(Element and text location data)
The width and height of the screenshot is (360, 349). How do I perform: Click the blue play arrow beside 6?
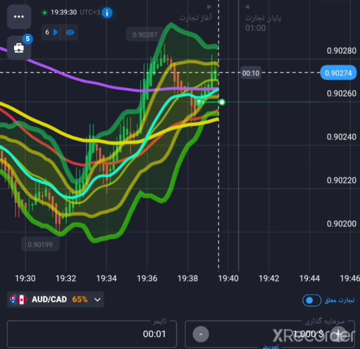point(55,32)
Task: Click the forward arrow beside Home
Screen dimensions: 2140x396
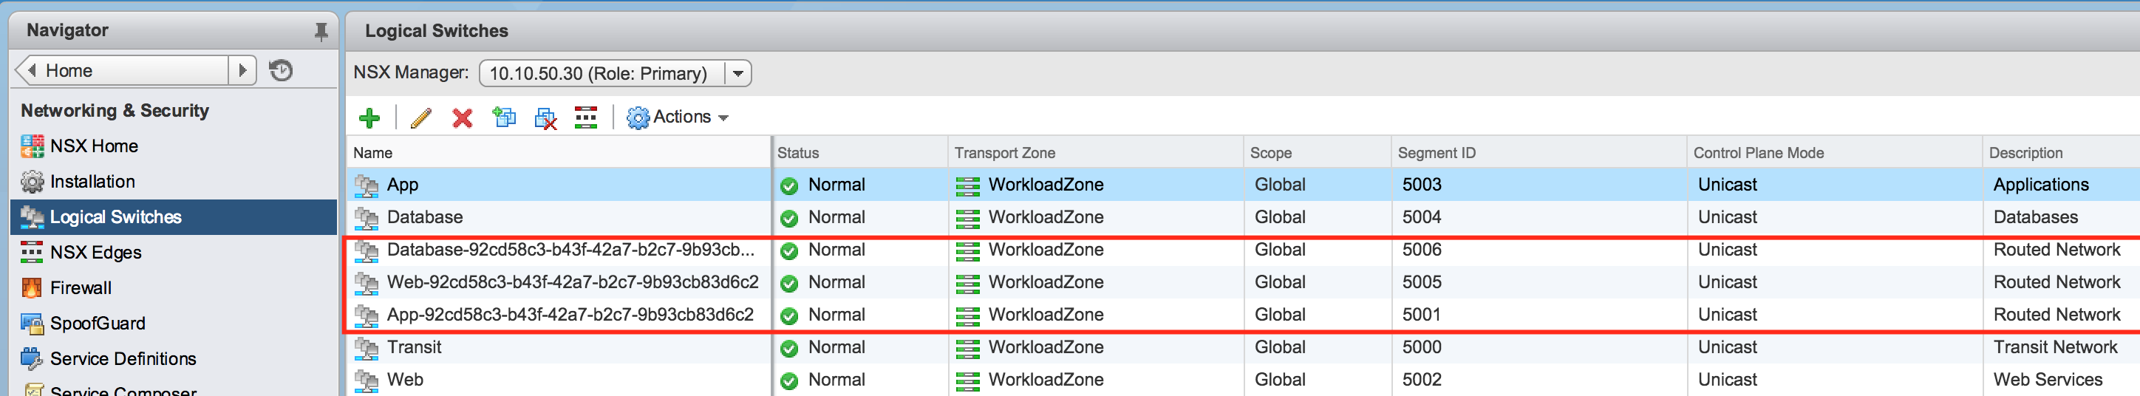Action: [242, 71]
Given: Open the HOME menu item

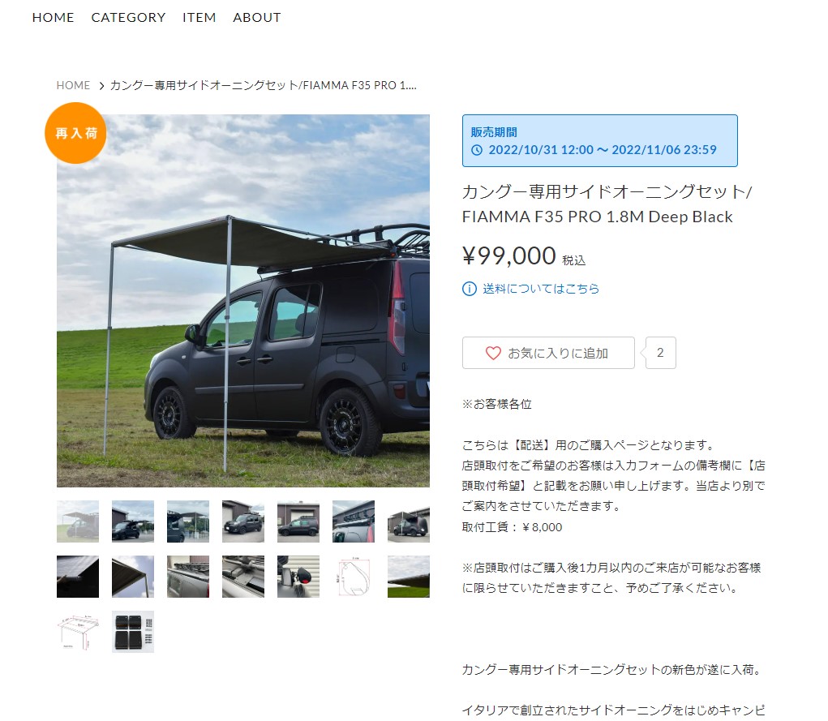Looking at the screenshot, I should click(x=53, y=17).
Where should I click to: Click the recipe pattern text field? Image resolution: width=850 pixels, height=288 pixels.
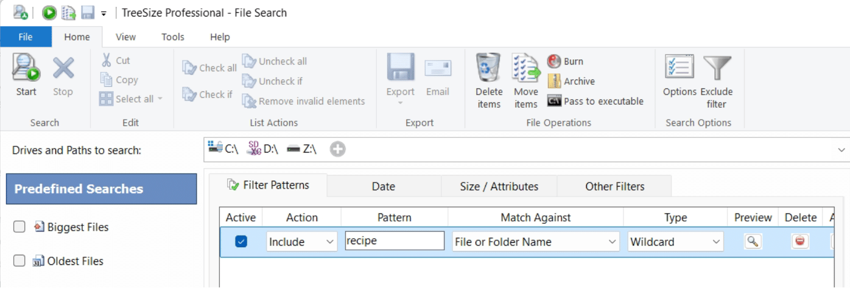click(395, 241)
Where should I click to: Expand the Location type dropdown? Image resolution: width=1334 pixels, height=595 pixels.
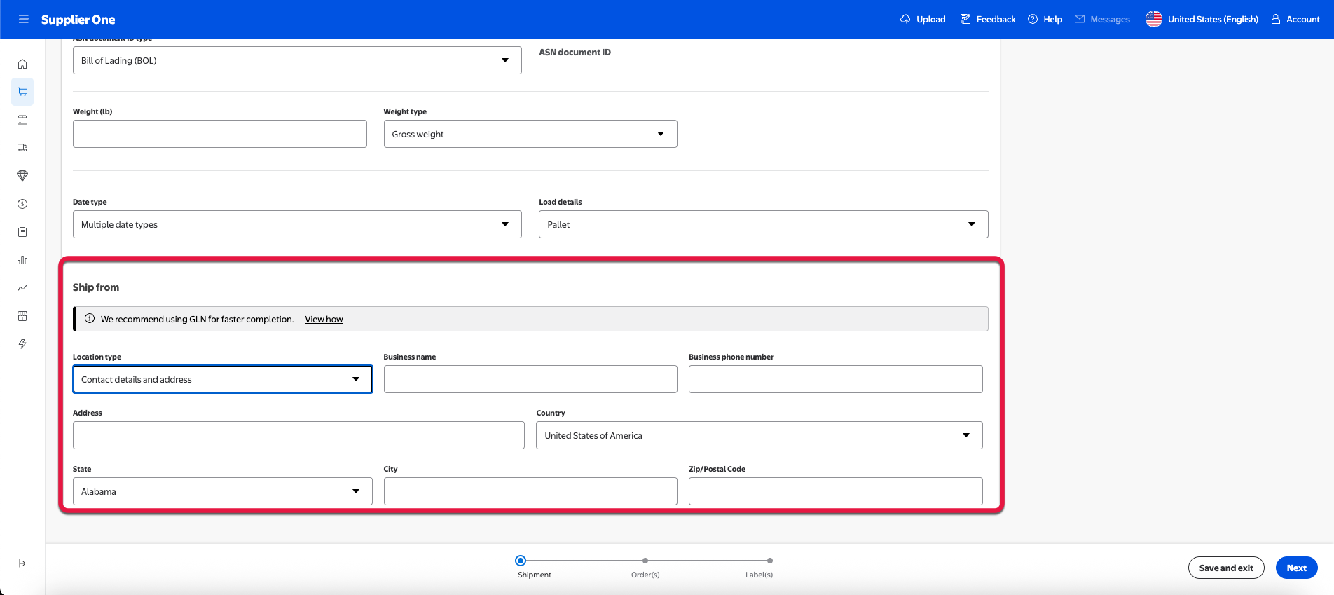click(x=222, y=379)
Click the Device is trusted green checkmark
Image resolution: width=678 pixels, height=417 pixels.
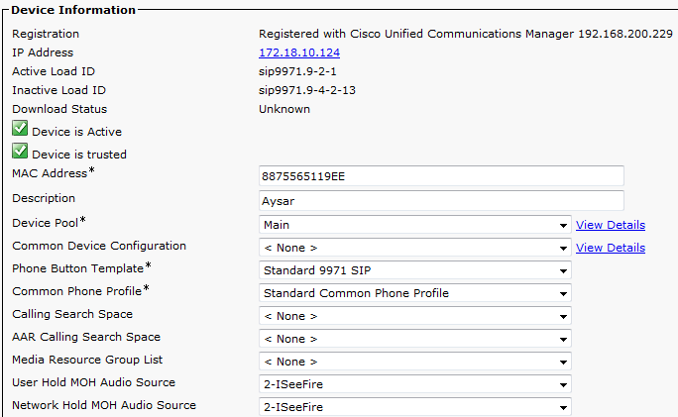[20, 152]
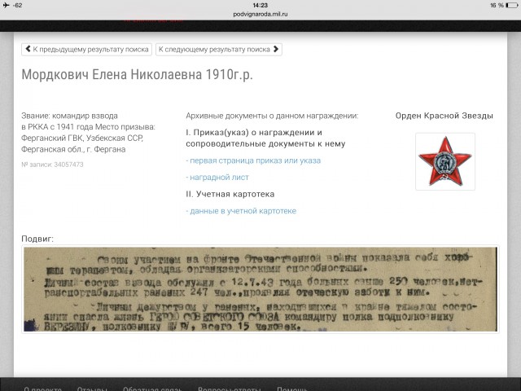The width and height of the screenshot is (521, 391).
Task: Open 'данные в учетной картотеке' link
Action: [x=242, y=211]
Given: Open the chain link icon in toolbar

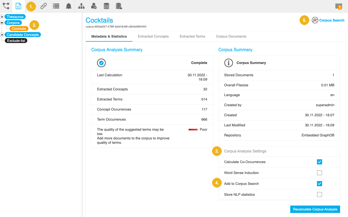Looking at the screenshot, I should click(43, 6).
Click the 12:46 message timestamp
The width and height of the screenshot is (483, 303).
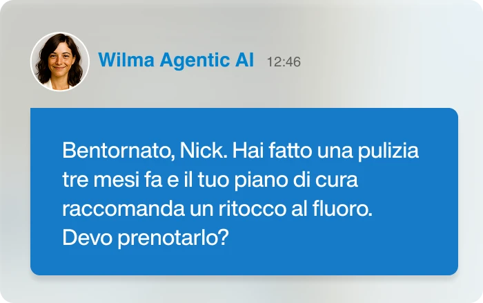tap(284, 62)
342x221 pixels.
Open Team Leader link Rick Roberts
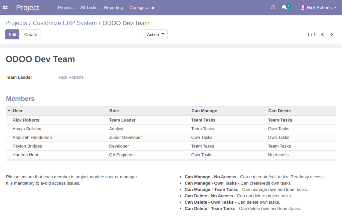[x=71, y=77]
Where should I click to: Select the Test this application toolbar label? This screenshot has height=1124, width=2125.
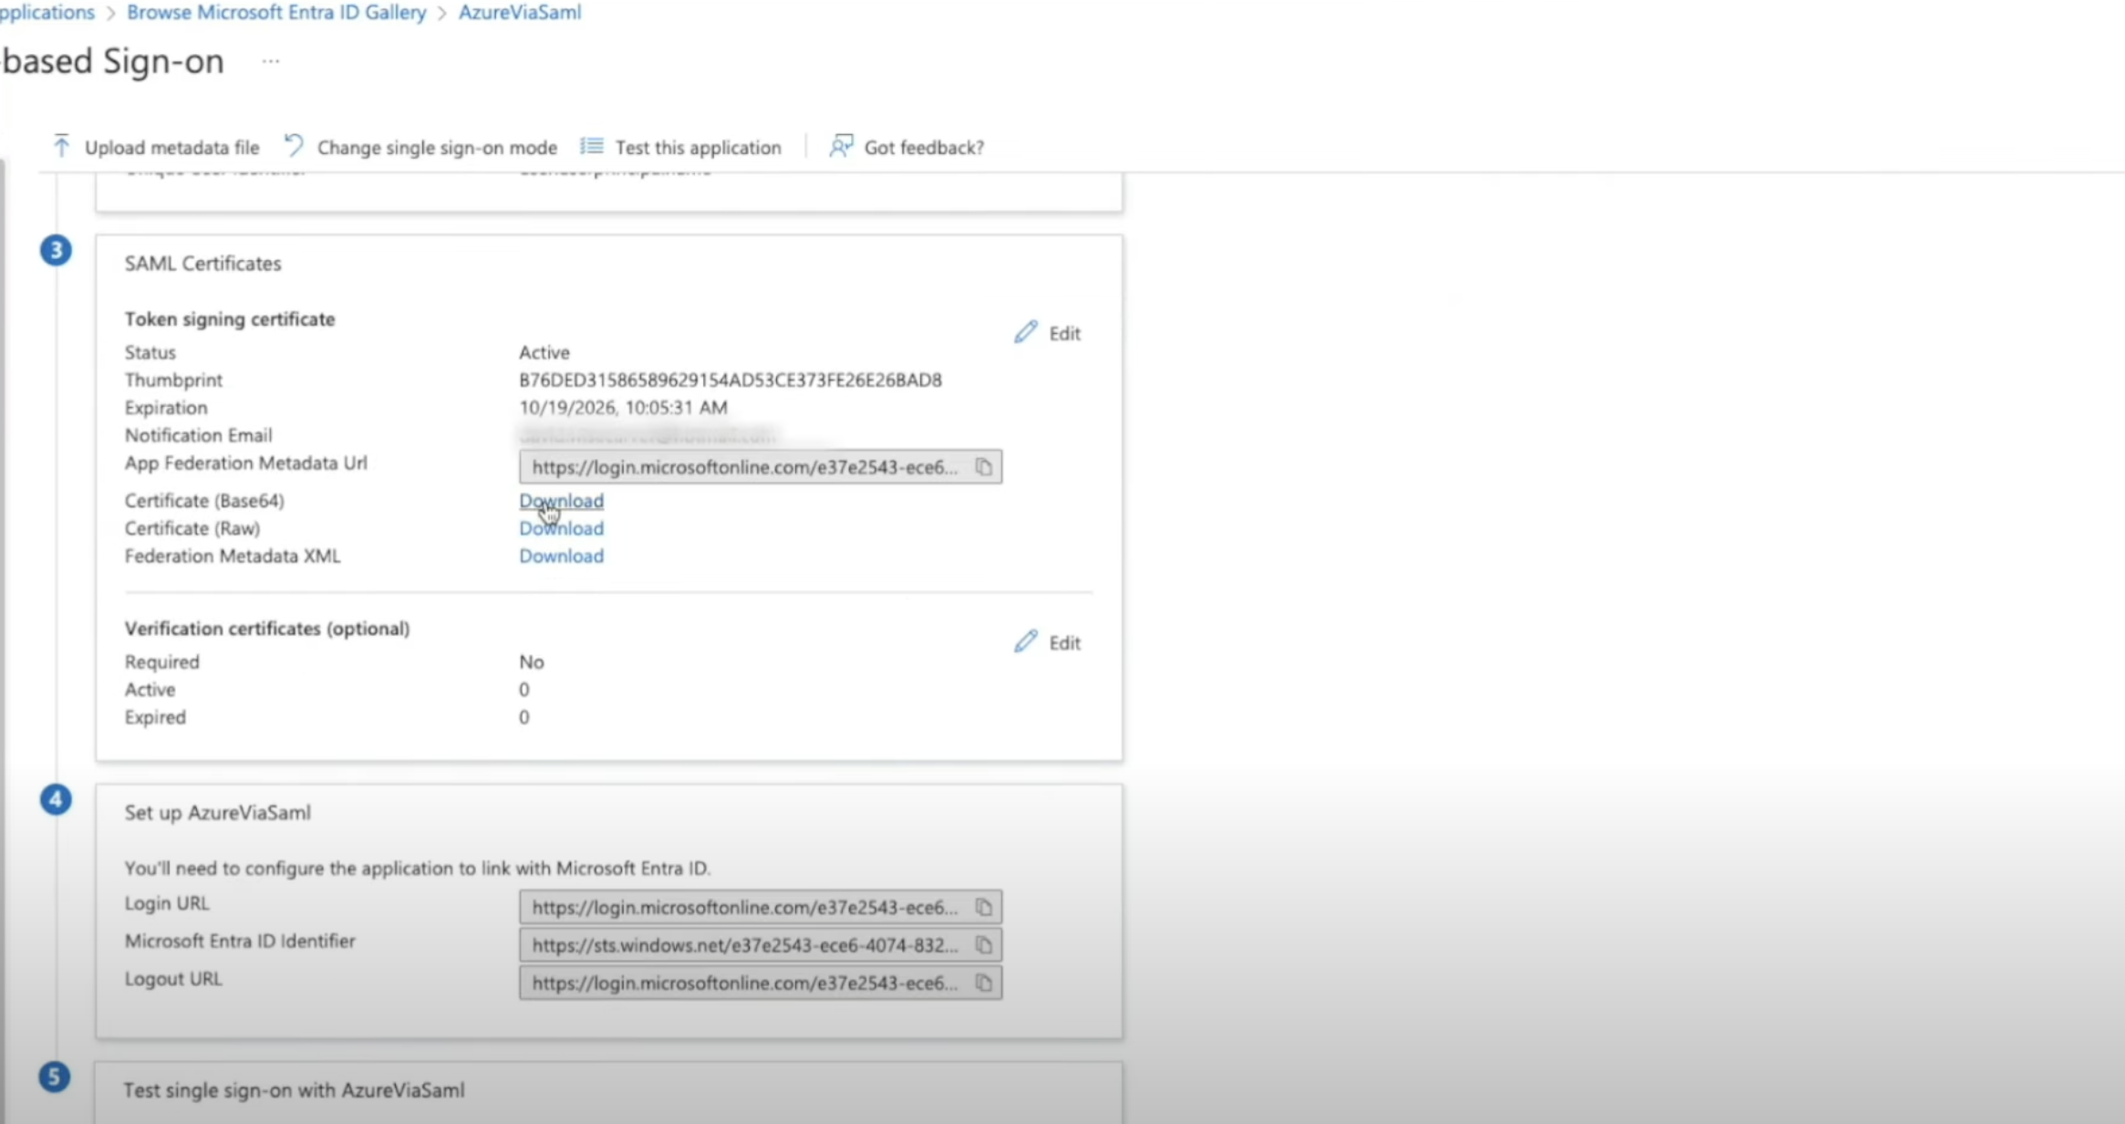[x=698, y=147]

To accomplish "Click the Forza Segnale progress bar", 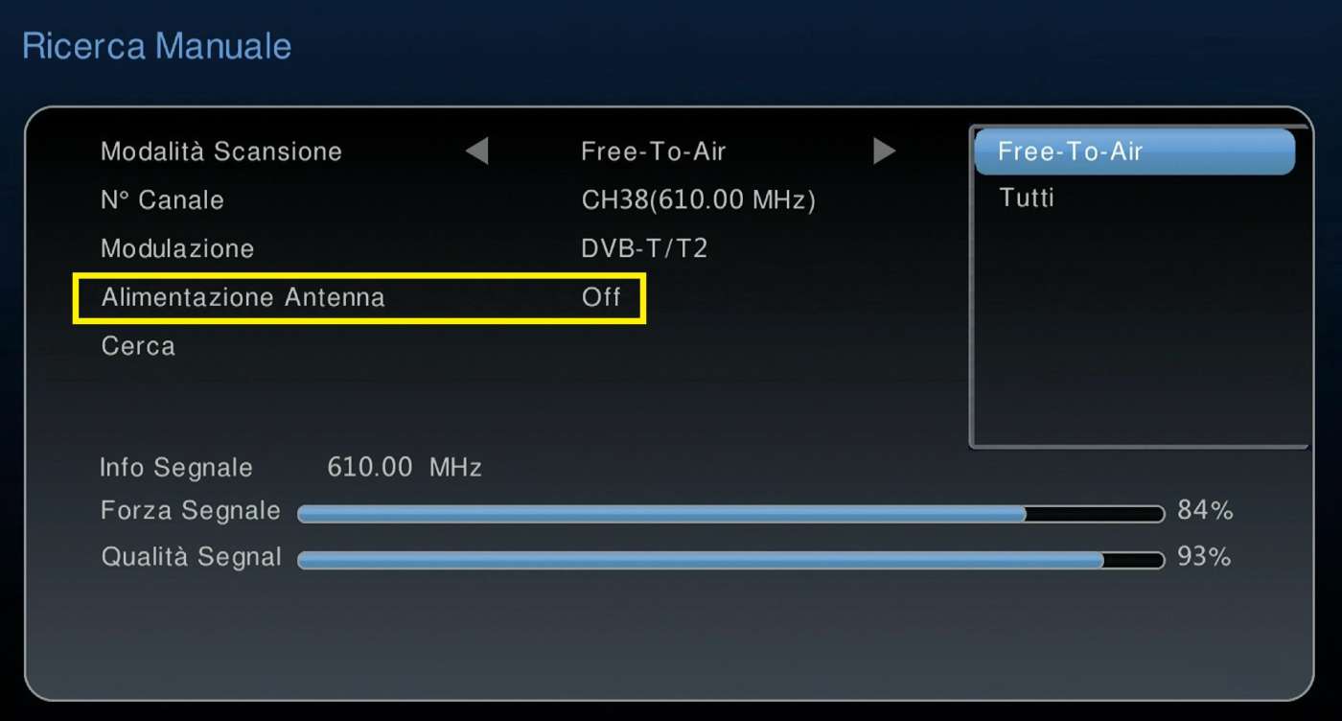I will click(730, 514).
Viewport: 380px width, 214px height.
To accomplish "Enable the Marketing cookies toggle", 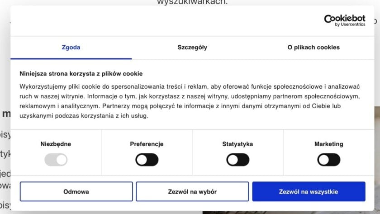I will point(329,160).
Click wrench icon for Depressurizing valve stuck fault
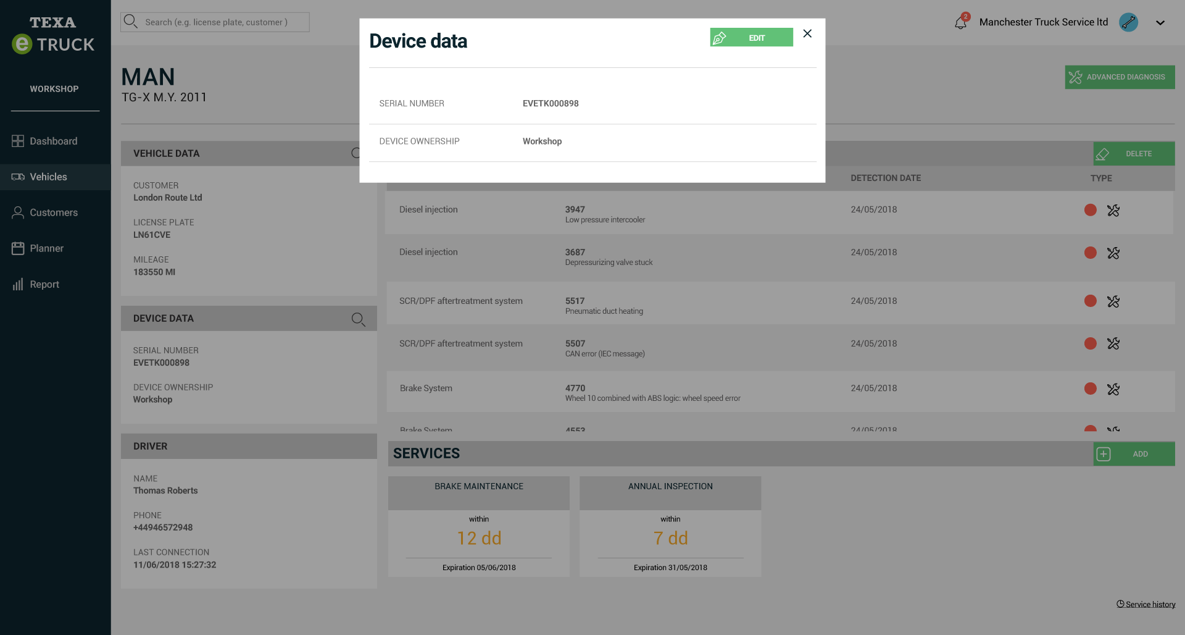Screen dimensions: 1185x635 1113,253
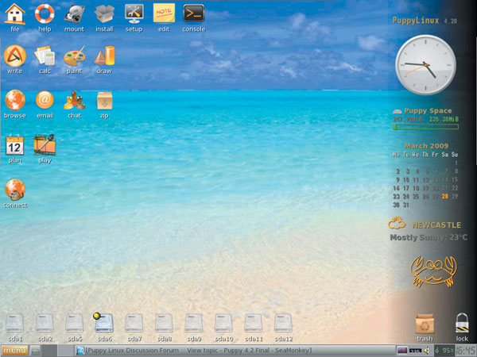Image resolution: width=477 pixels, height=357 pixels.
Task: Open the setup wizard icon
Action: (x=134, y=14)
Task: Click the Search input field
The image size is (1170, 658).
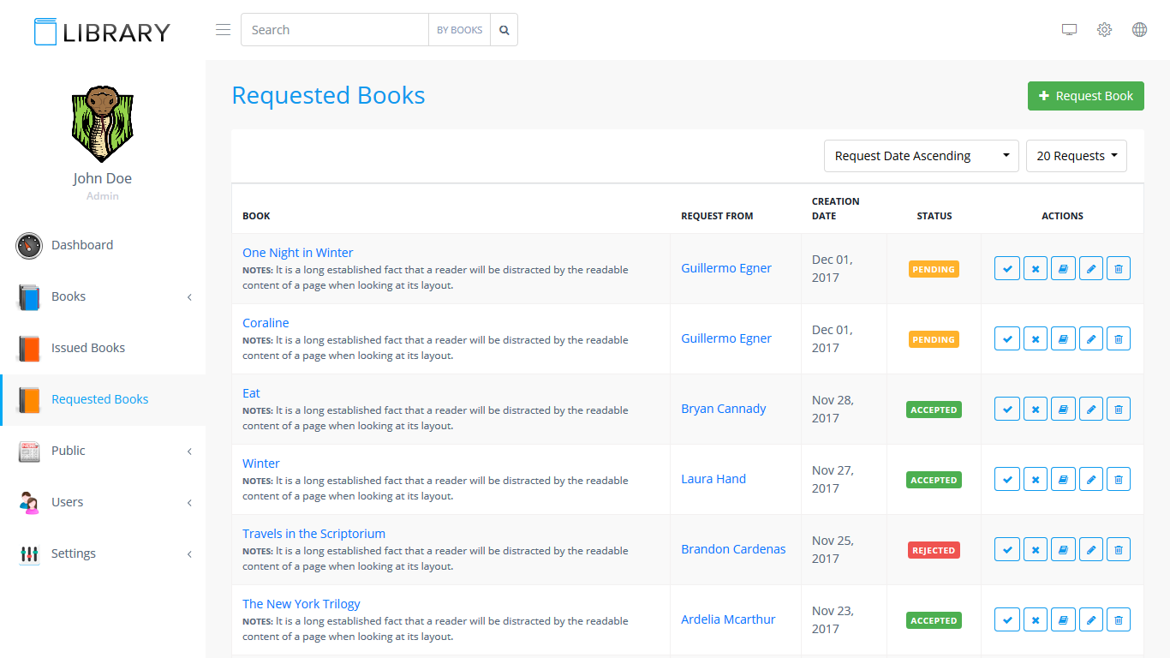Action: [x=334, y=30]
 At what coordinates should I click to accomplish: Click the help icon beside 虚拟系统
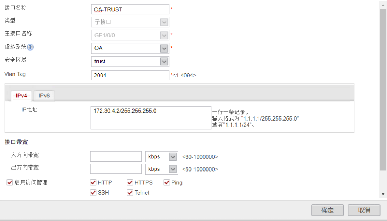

GOAL: Write out again the items starting with the line containing "Task: Click the Search input field" and going on through the end of the items, leaving out the pictures.

ANSWER FOR THIS EXERCISE:
Task: Click the Search input field
The image size is (1170, 658).
Action: [x=334, y=30]
 At what coordinates should I click to accomplish: Click the help icon beside 虚拟系统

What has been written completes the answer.